Tuesday, 3 June 2008

What is unfair about Boris booze ban?

Am I alone in wondering exactly why controversy has attended Boris Johnson’s decision to ban alcohol on London’s public transport system?

I would view myself as reasonably libertarian, but I cannot agree that asking people to keep their booze closed on buses and underground trains is an egregious curtailment of civil liberties. If anything I was surprised to learn that it was quite permissible to crack open a can or two before Boris decided otherwise.

I would be the last person to lecture people about drinking, but beyond a shadow of a doubt a large group of drinkers can transform a journey into a miserable experience for fellow passengers. If banning alcohol on public transport makes travelling on it more pleasant for the majority of transport users, then asking a minority to exercise a little restraint, seems to me a reasonable imposition. London’s drinkers are hardly deprived of options when it comes to tippling elsewhere.
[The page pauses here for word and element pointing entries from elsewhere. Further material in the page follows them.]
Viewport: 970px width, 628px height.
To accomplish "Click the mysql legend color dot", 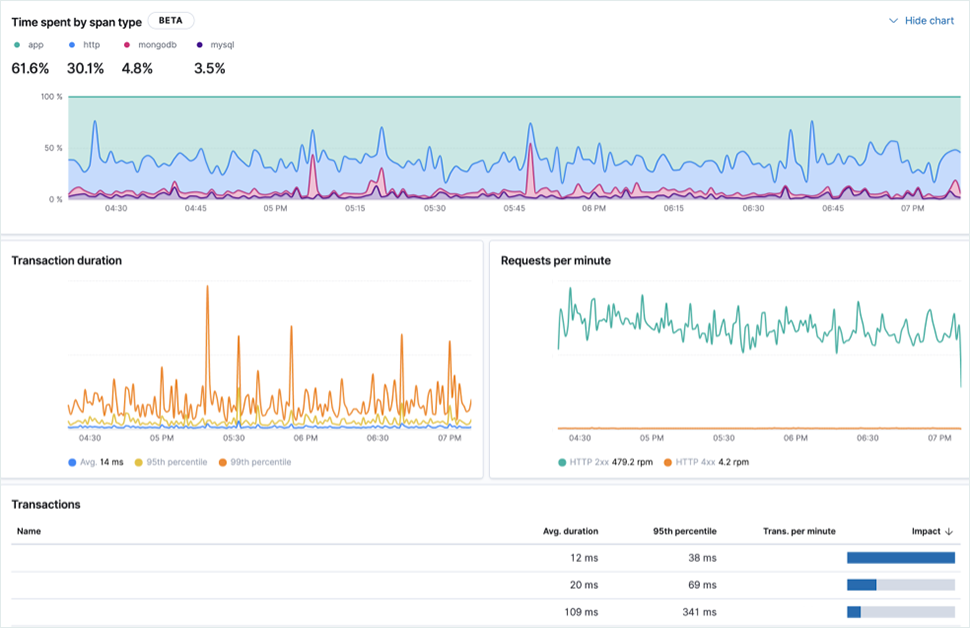I will [x=200, y=45].
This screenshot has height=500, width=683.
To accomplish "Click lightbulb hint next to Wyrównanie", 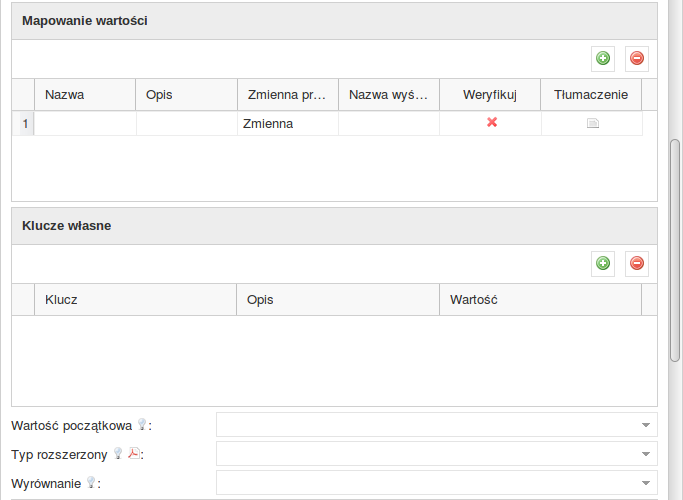I will click(x=91, y=483).
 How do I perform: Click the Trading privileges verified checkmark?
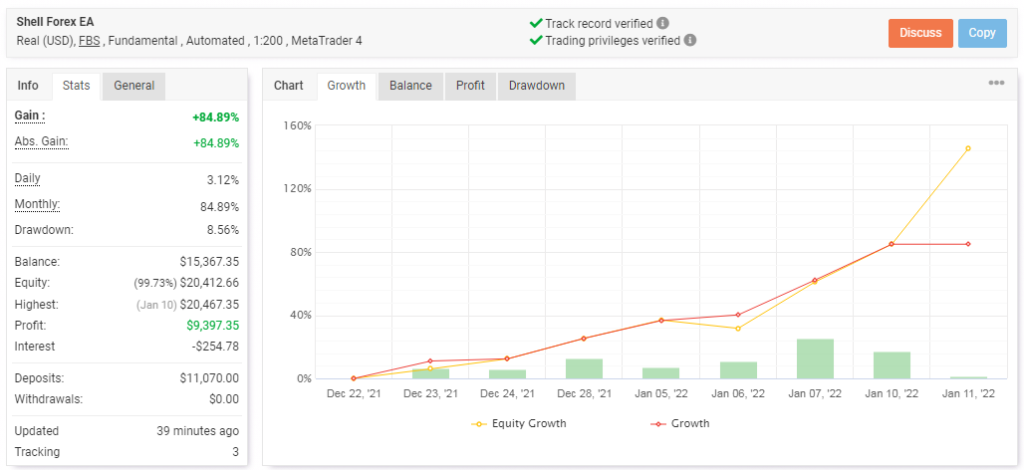pos(536,40)
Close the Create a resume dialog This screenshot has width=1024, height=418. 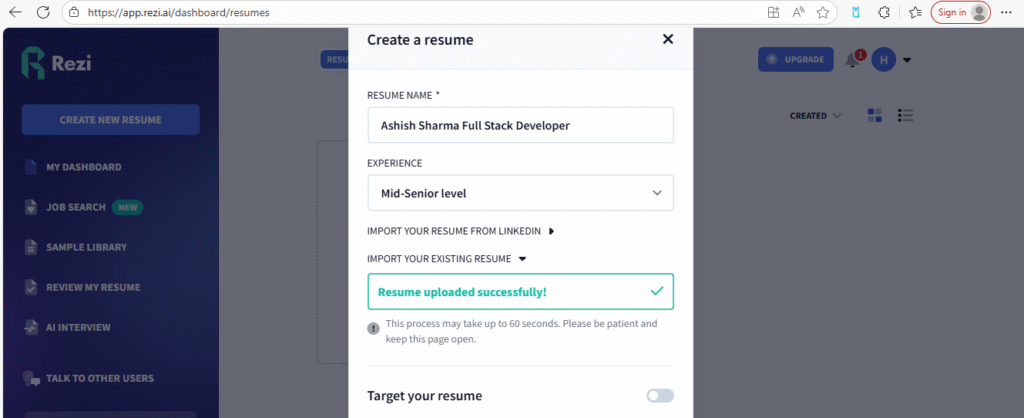click(x=668, y=40)
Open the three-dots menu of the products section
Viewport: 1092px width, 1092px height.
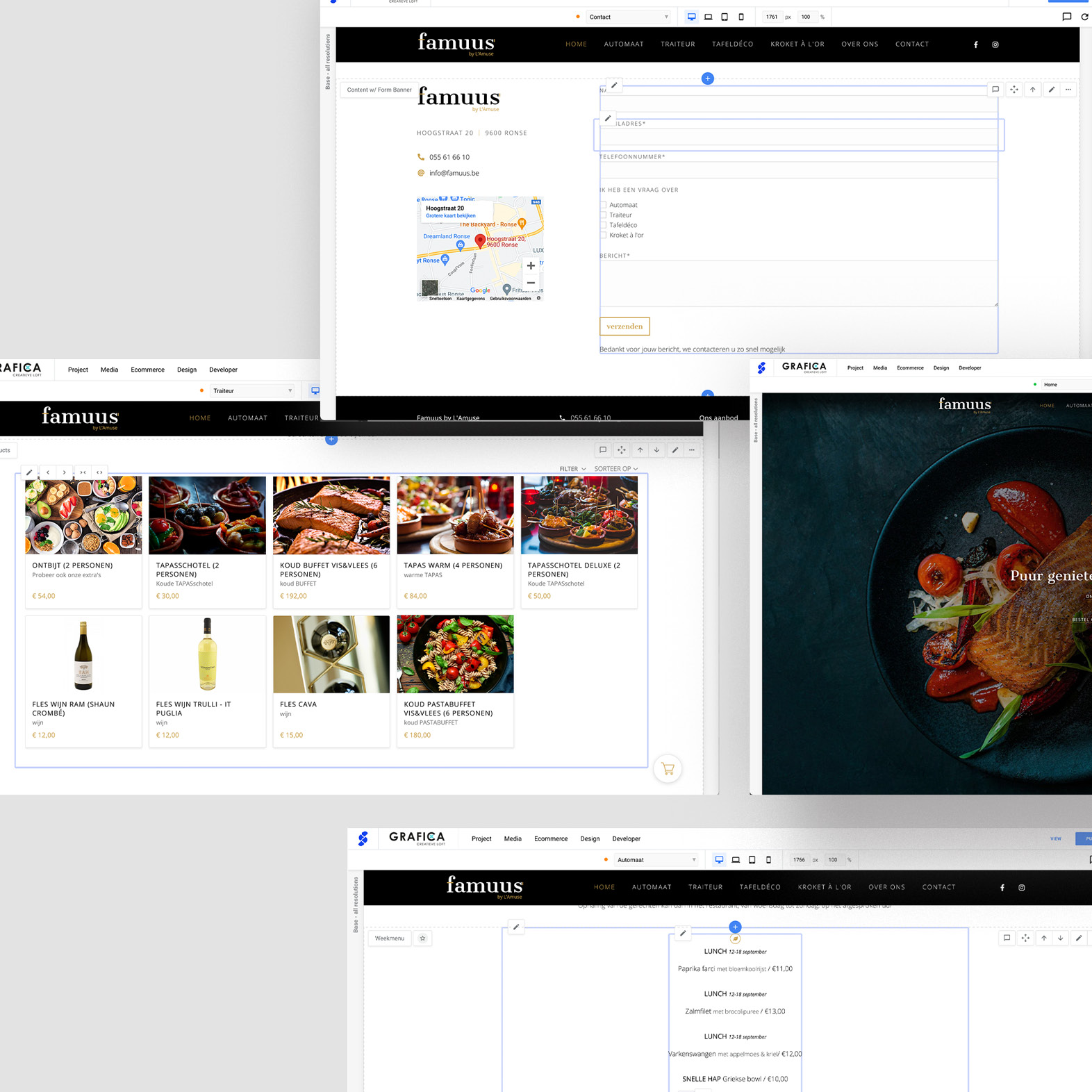(x=692, y=450)
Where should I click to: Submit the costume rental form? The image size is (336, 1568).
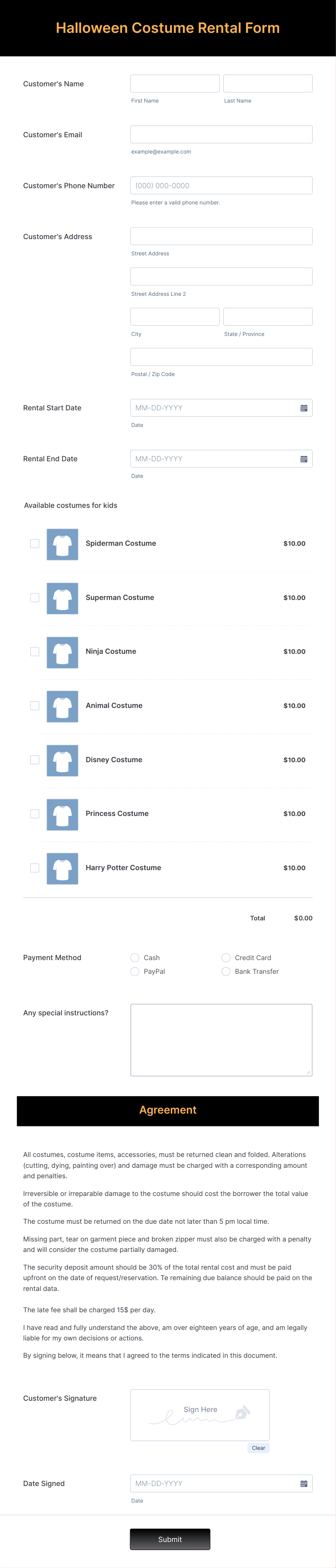click(x=170, y=1539)
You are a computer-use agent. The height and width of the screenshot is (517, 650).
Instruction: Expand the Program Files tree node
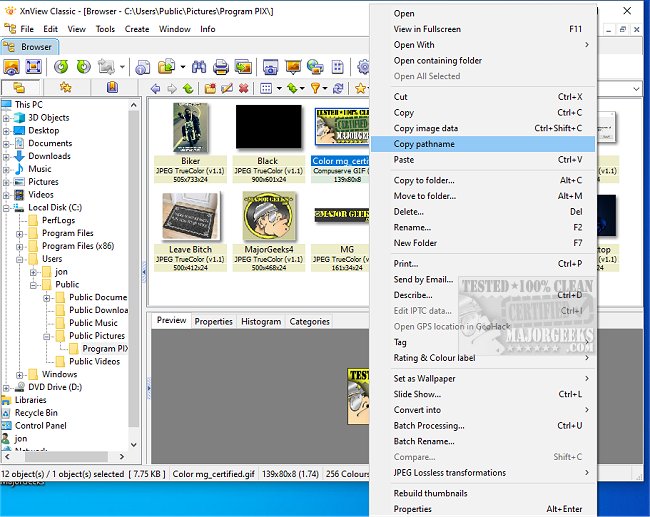pyautogui.click(x=21, y=233)
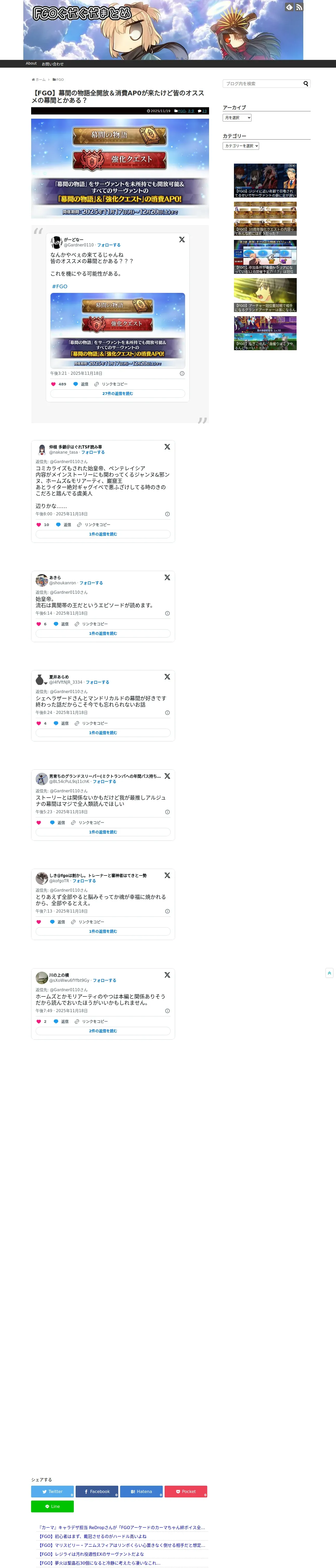Open the アーチャー sidebar article thumbnail

[x=265, y=295]
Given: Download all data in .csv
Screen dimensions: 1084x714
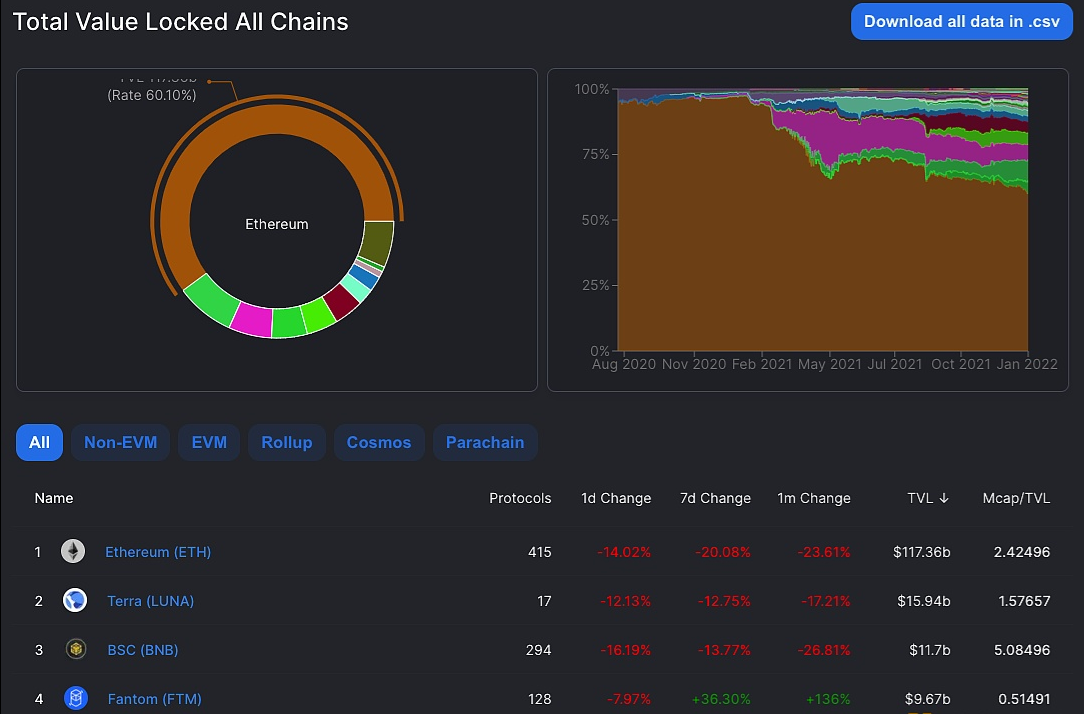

Of course ironically the large protest party which ensued the night before drinking was banned provided something of a definitive argument for why the prohibition should go ahead.

2 comments:

Anonymous said...

i disagree. surely those responsible for the poor behaviour should be punished for whatever their antisocial behaviour is and not for drinking. they are spoiling it for those who can drink AND behave. find this type of law irritating.

Chekov said...

Bollocks. A tube train or a bus is not the pub. Nothing is being spoiled for anyone by not allowing them to drink on this type of public transport. Any more of that type of s shite will be deleted.